The managed care industry's growing role in Medicaid got a boost Monday when the Obama administration approved Texas' plan to shift one million additional recipients into private health plans by 2013.
The approval is the latest signal the administration will give broad leeway to states to expand managed care in Medicaid if they meet performance measures showing they are improving care. Currently, about half the 60 million people in Medicaid, the state-federal program for the poor, are covered by private managed care plans that have promised to coordinate care and hold down spending.
The Centers for Medicare and Medicaid Services (CMS), which oversees the program, has been pushing to make states and hospitals more accountable for how they use federal Medicaid dollars.
The agency is targeting the dollars "to improve care rather than just giving it to hospitals to use as they see fit," said James Verdier, a senior fellow at Mathematica, a nonpartisan think tank.
"CMS is doing exactly the right thing," said Sara Rosenbaum, a health policy professor at George Washington University. "I think other states will follow."
The federally approved plan for Texas is also being closely watched by other states because of how it changes --and potentially increases --Medicaid payments to hospitals that treat the poor.
The Texas approval comes one year after the Obama administration approved a similar managed care expansion in California.
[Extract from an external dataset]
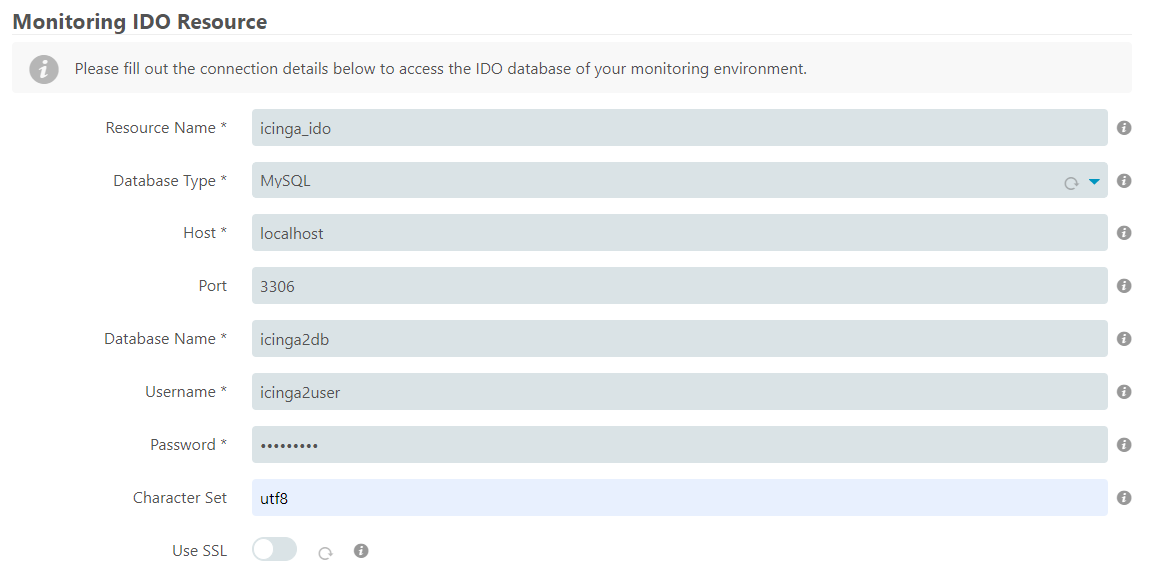Click the Character Set field utf8

point(679,498)
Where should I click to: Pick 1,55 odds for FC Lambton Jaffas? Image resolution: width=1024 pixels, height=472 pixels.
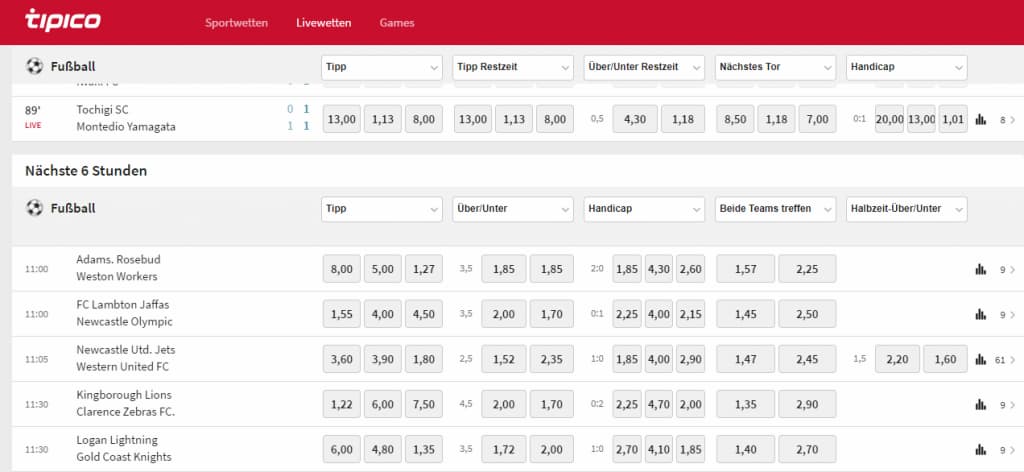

There, too, the administration allowed hospitals to tap into supplemental Medicaid funds if they met certain performance measures. Florida's bid to expand its Medicaid managed care program, which is pending with the federal government, is also likely to require hospitals to meet quality criteria, said Bruce Rueben, president of the Florida Hospital Association.
Hospitals in Texas, like those in about 30 states, can tap into supplemental Medicaid dollars, called "upper payment limit" funds, designed to help them make up for low base payments.
Those funds accounted for $2.6 billion this year, or about a quarter of Medicaid spending on hospitals. But that access was threatened by the expansion of managed care because hospitals would contract with private health plans, rather than with the state.
Federal regulators agreed to allow the continuation of those payments, and also expand the pool of Medicaid money to nearly $6 billion a year. To qualify for a significant portion of that, however, hospitals must show they are improving quality and access to care. Until now, there's been no such requirement.
"I think states will welcome removing hurdles to using managed care since the expansion of managed care is a far better response to the economic realities than some of the alternatives," said Darin Gordon, Tennessee Medicaid director and vice president of the National Association of Medicaid Directors.
The Texas' Medicaid plan has political ramifications. That's because Texas Gov. Rick Perry, a GOP presidential candidate, has argued to reduce federal restrictions on how states run Medicaid. He endorsed turning the program into a block grant and briefly considered having the state drop out of the program. The agreement between federal and state officials adds more rules even as it helps the state draw down more federal dollars.
The plan covers five years and would help the state increase its supplemental Medicaid dollars from $12 billion to $30 billion over the five years.
Private hospitals in Texas have been able to tap into the upper payment limit Medicaid dollars through partnerships with public hospitals. If the private hospitals can show they are removing a financial burden on the public facilities—such as by running a diabetes clinic for the poor—they can access the money. But critics have argued there is little oversight of the arrangements. The new regional partnerships, which would set goals for hospitals such as lowering readmissions or unnecessary use of emergency rooms would bring more transparency to the system, Texas Medicaid officials say.
Medicaid managed care in Texas has a mixed record of success in improving Medicaid recipients access to care and quality of care, said Anne Dunkelberg, associate director of the Center for Public Policy Priorities, a liberal-leaning research group based in Texas. "It's not been a panacea," she said.
Texas has had Medicaid managed care for more than a decade though it's been limited to urban areas. The expansion will require Medicaid recipients in many rural counties and the Rio Grande Valley to join the plans, which typically require enrollees to use certain providers.
The Texas expansion involves no additional state dollars. That's because to get the extra money for hospitals, local tax funds are put into a state pool to draw down more federal funds. New regional partnerships organized by large public hospital districts will help determine how the supplemental Medicaid dollars are paid out.